And trade is down by more than 15% for those still in business according to Chief Executive of the Convenience Stores and Newsagents Association.
Vincent Jennings said local shop owners are facing a huge uphill battle to keep their open signs up.
He warned the recession is taking its toll with the government, banks and wholesalers heaping more pressure on shopkeepers.
“Banks are withdrawing overdraft and loan facilities leaving some shop-owners unable to weather the economic storm.
“Suppliers are increasing their wholesale prices, which the retailer cannot pass on to hard-pressed customers,” he said.

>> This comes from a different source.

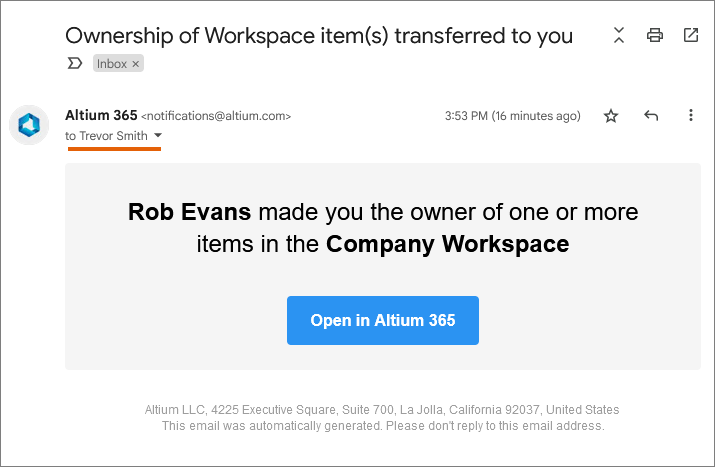Screen dimensions: 715x467
Task: Click the Open in Altium 365 button
Action: pyautogui.click(x=383, y=320)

Family-run and local shops are also facing the increasing threat of anti-social behaviour as well as an increase in shoplifting and hold-ups, he added.
He also urged local authorities not to see the local shop owner as a soft touch for easy revenue but to set ‘realistic rates and fair charges’.
‘Our customers value the convenience of shopping in well appointed stores open at times and in locations that suit them.
“But the actions of the government, banks and wholesalers make it very hard for our members to survive without compromising on the value and service the shopper wants’, said Mr. Jennings.
Accountants and business advisers are meeting Donegal shop owners on a daily basis trying to work out business survival plans, he said.
He claimed government policy of implementing ‘excessive excises and VAT hikes’ is playing a major role in the sector’s dire difficulties.